I have two records with same book titles.
PUT books/book/2
{
"title" : "Nineteen Eighty-Four",
"reader_rating" : 4.0,
"author" : "John Steinbeck"
}
PUT books/book/3
{
"title" : "Nineteen Eighty-Four",
"reader_rating" : 4.5,
"author" : "Joseph Heller"
}
When I query by title, I got different scores on those two records. Can anyone explain why their score are different scores? I only have one node .
GET /_search
{
"query": {
"match" : {
"title" : "Nineteen Eighty-Four"
}
}
}
"hits": [
{
"_index": "books",
"_type": "book",
"_id": "2",
"_score": 1.4820051,
"_source": {
"title": "Nineteen Eighty-Four",
"reader_rating": 4,
"author": "John Steinbeck"
}
},
{
"_index": "books",
"_type": "book",
"_id": "3",
"_score": 0.7594807,
"_source": {
"title": "Nineteen Eighty-Four",
"reader_rating": 4.5,
"author": "Joseph Heller"
}
}]
Thanks a lot.
Ivan
(Ivan Brusic)
November 1, 2017, 9:32pm
2
You have only one node, but how many shards? IDF values are per shard, so
you might be experiencing different IDF values for the terms.
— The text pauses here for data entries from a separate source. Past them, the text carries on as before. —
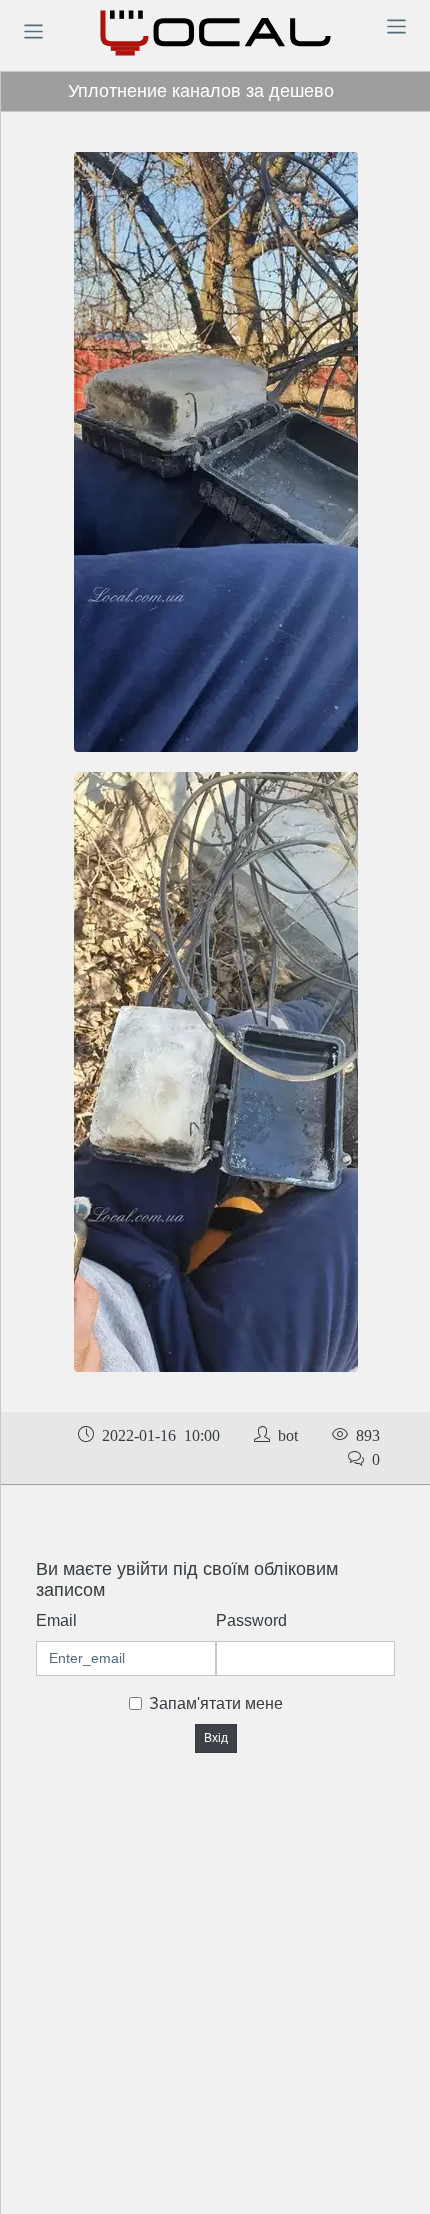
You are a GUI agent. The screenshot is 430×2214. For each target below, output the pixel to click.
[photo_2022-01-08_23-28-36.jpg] (216, 1071)
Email (56, 1620)
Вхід (216, 1738)
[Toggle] (33, 31)
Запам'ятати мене (216, 1703)
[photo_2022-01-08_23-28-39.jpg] (216, 451)
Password (251, 1620)
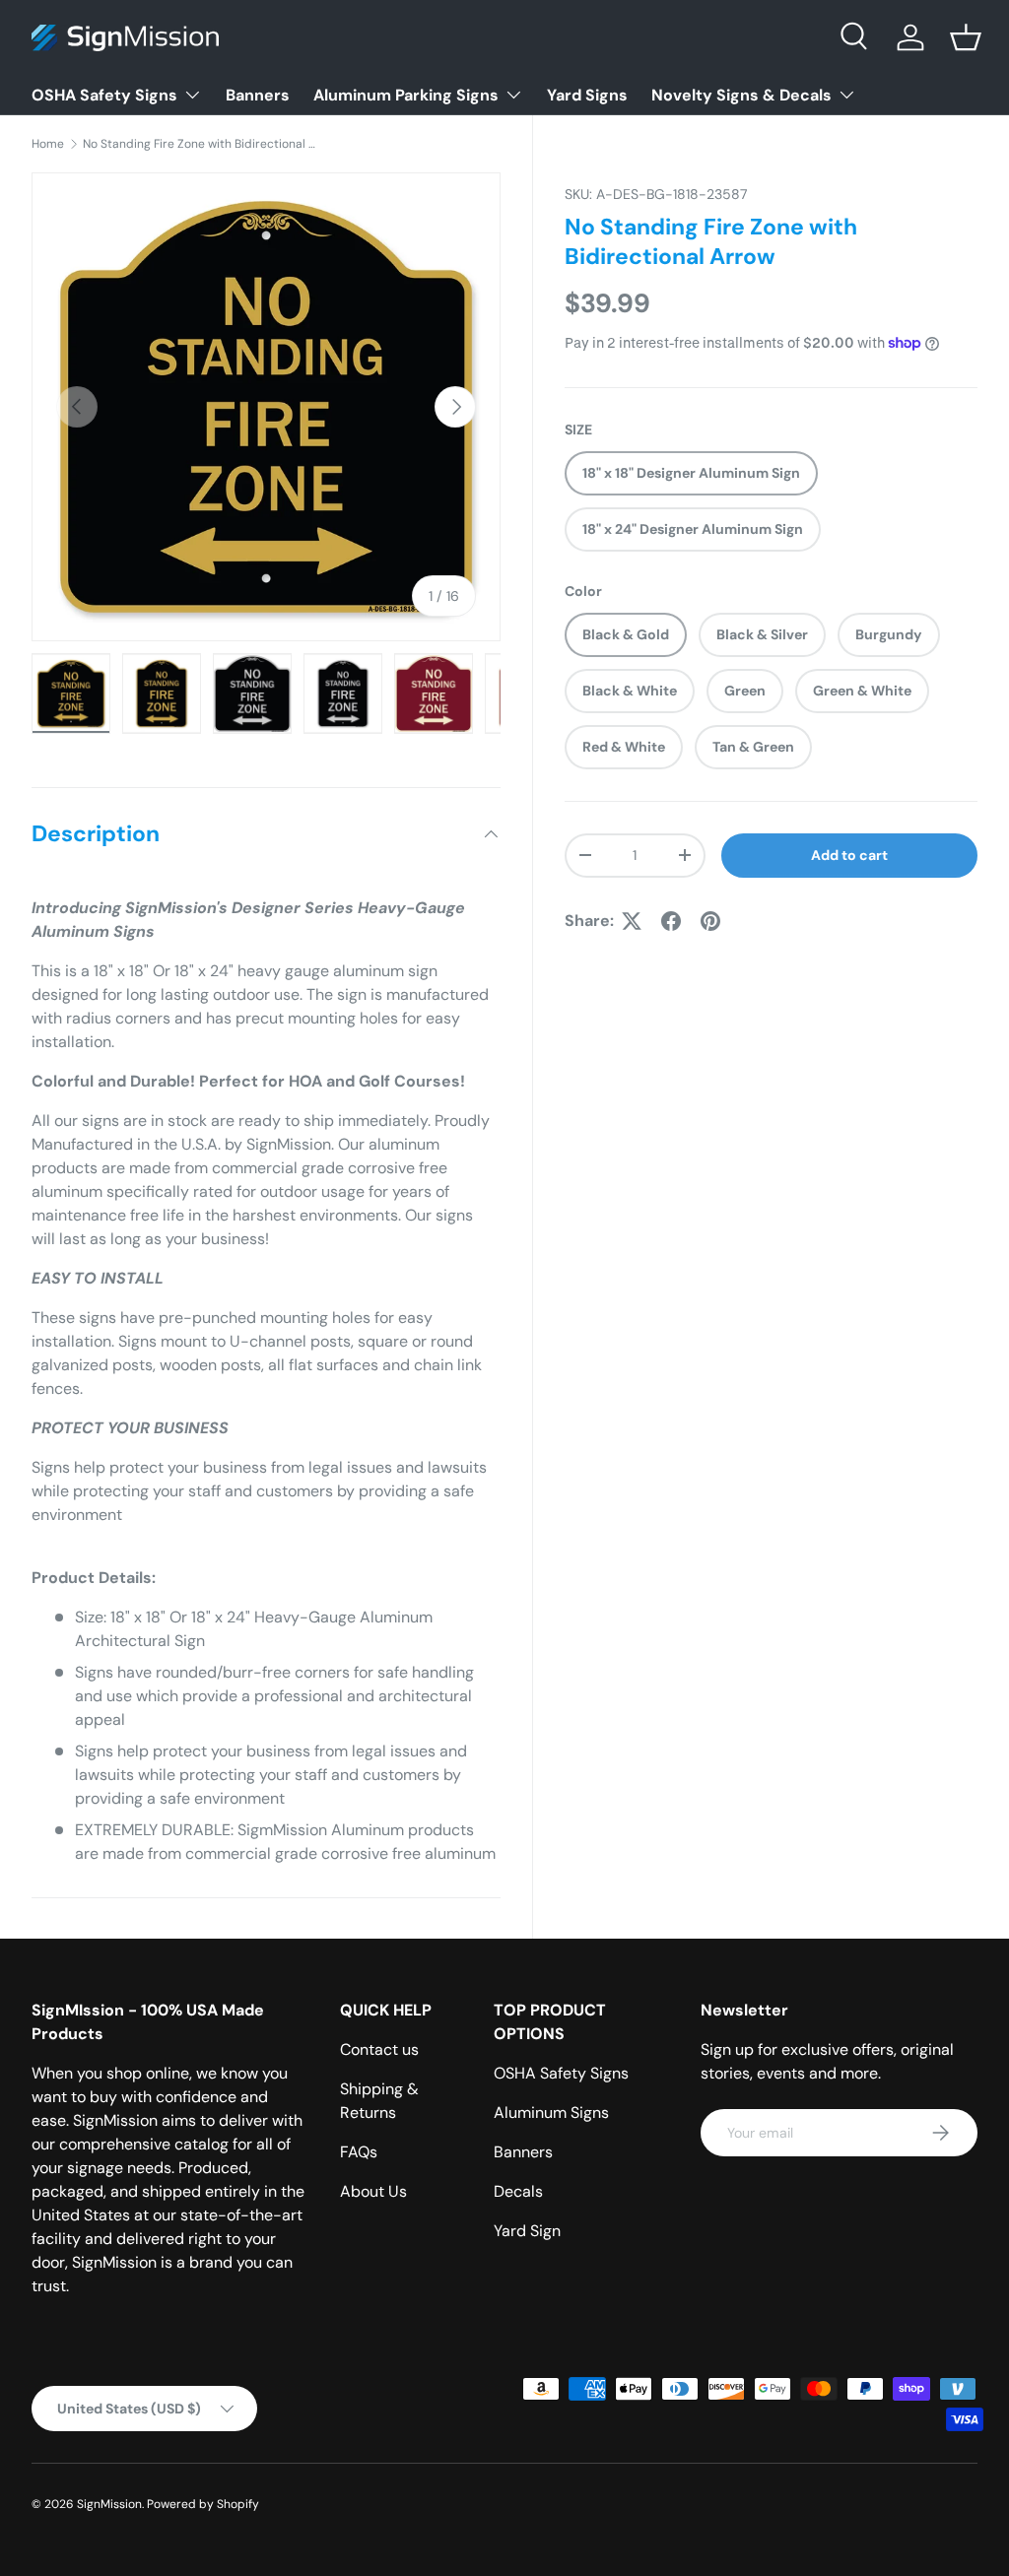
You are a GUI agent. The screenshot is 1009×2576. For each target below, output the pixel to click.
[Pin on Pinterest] (710, 921)
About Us (373, 2191)
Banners (258, 95)
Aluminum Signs (551, 2112)
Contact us (379, 2049)
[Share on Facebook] (671, 921)
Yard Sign (527, 2230)
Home (48, 144)
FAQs (358, 2152)
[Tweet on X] (631, 921)
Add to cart (849, 855)
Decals (518, 2191)
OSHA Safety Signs (561, 2073)
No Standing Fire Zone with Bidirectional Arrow (201, 144)
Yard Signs (587, 95)
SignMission (109, 2504)
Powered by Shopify (203, 2504)
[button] (965, 37)
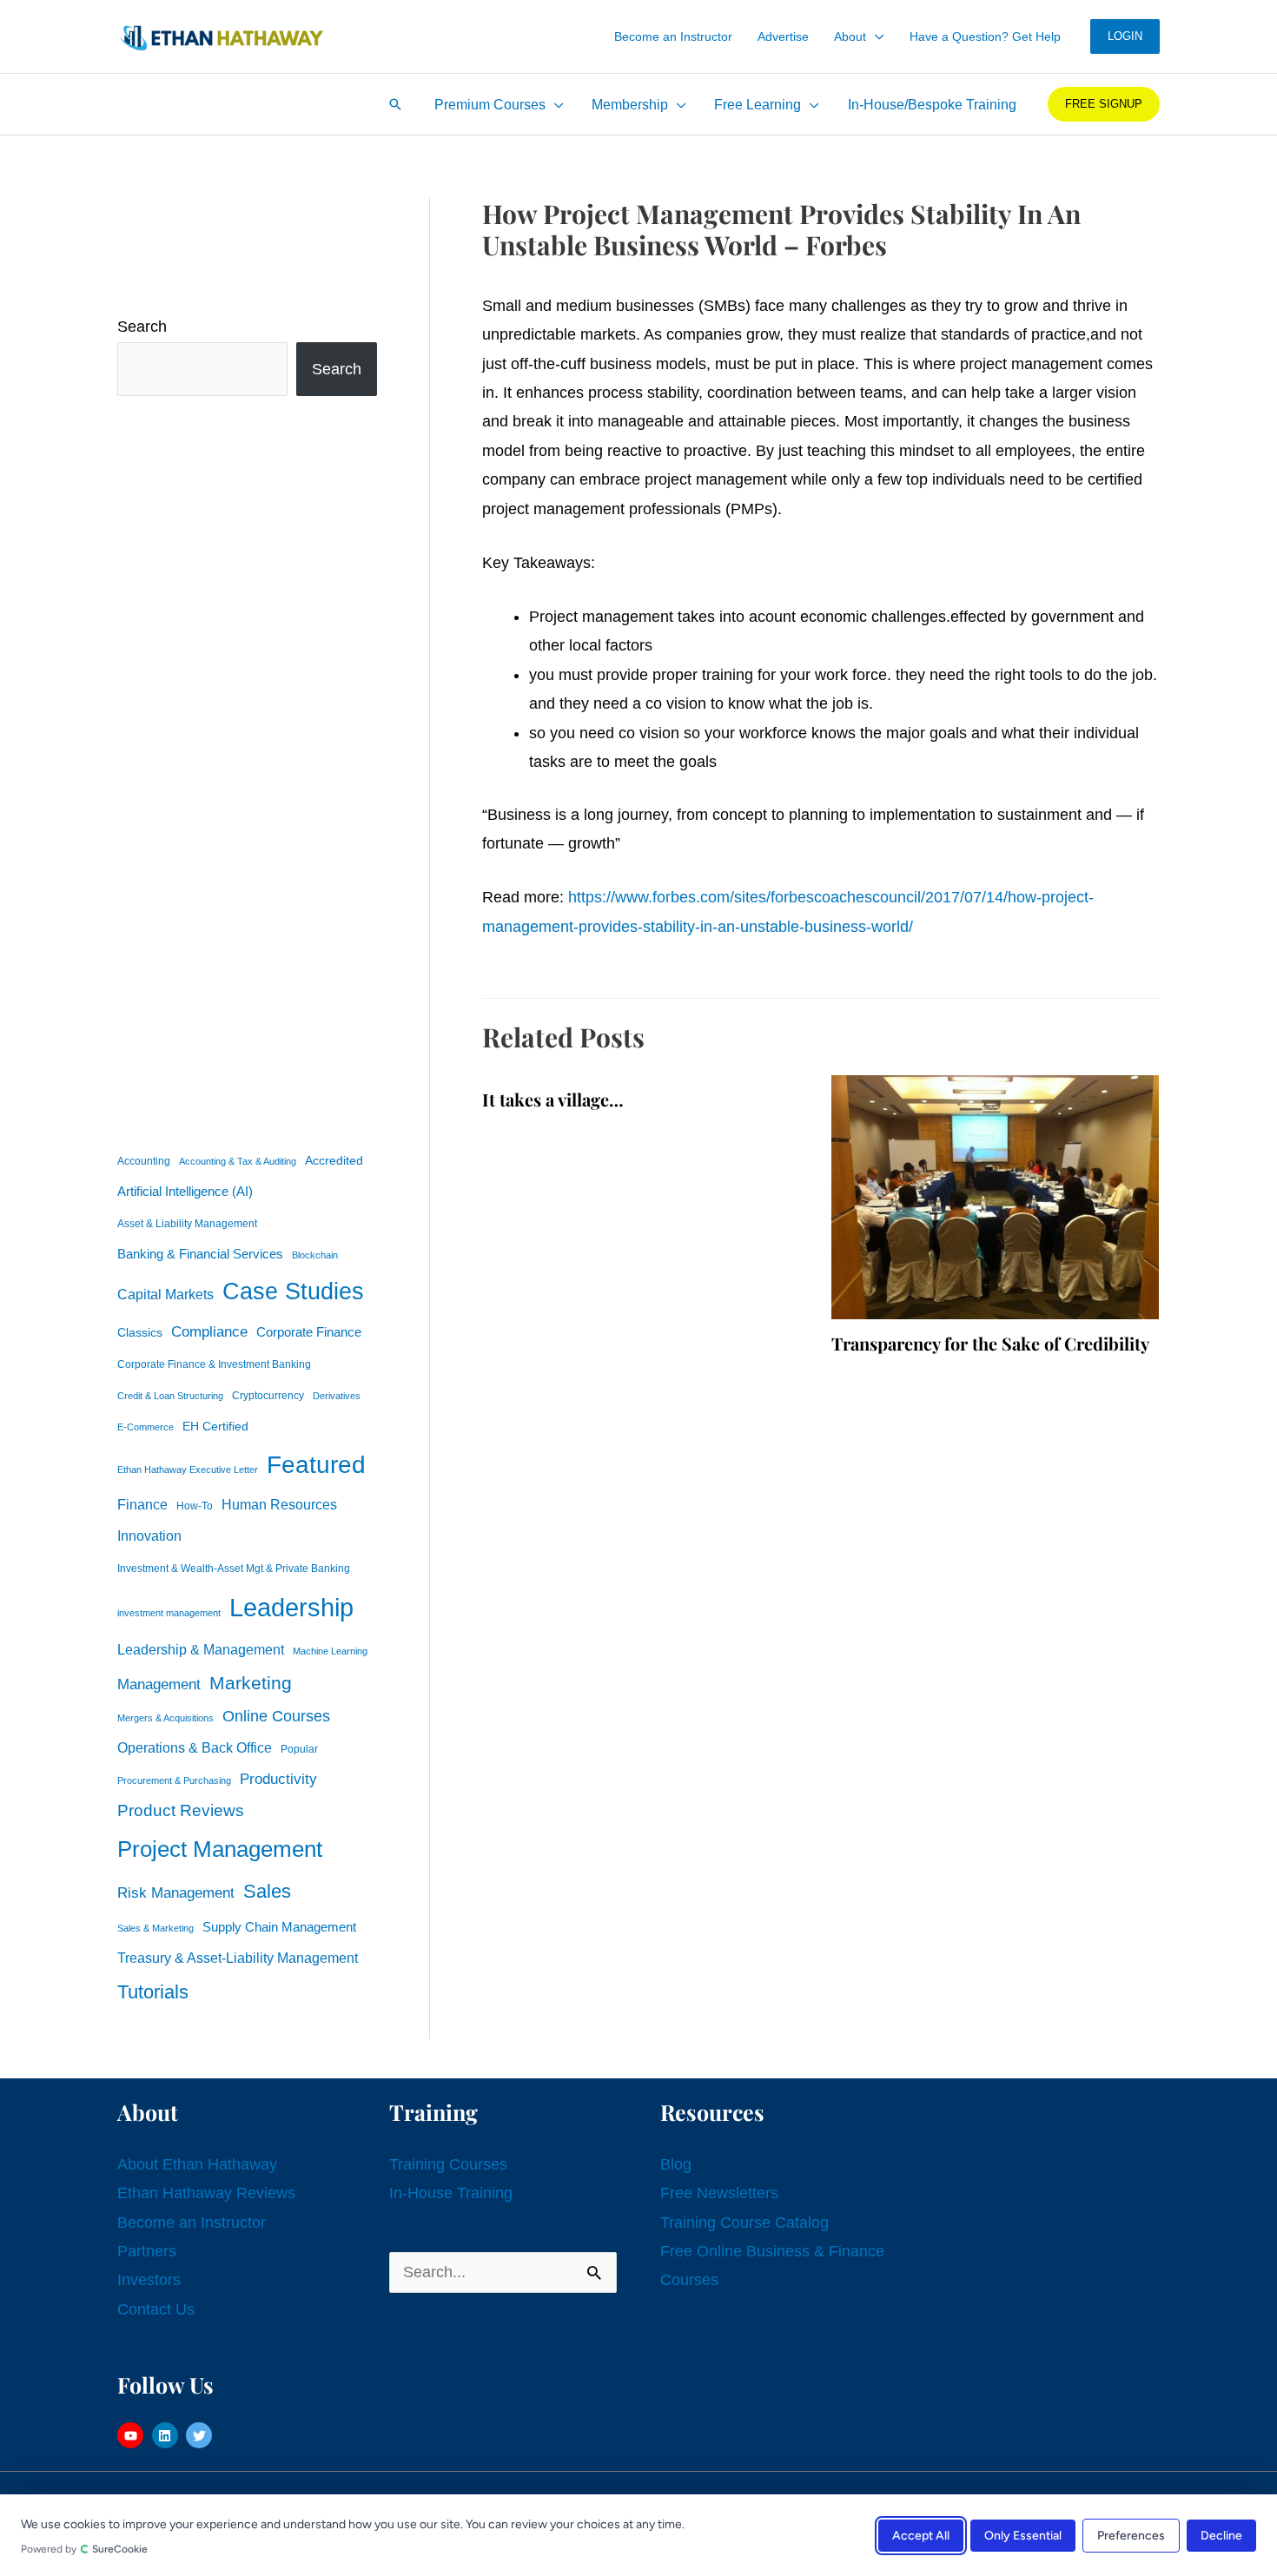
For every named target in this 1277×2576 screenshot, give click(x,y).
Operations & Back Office (194, 1747)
You can always enable explanations and see where the different is:
https://www.elastic.co/guide/en/elasticsearch/reference/5.6/search-request-explain.html
Another solution is to use a distributed scoring mode and see if the scores
differ. If they are the same, then it is the IDF value that is causing the
discrepancy:
https://www.elastic.co/guide/en/elasticsearch/reference/5.6/search-request-search-type.html#dfs-query-then-fetch
Cheers,
Ivan
Thanks Ivan.
True I have five shards on my node. If I use one shard only, their scores are the same.
Bing
Ivan
(Ivan Brusic)
November 2, 2017, 7:15pm
4
Common cause for discrepancies while testing. You can enable distributed
term frequencies (only a slight performance hit), but in general, IDF
values normalize as you add more non-trivial content. If you have only a
handful of test documents, then IDF values will almost always be different
(with the default 5 shards).
system
(system)
Closed
November 30, 2017, 7:15pm
5
This topic was automatically closed 28 days after the last reply. New replies are no longer allowed.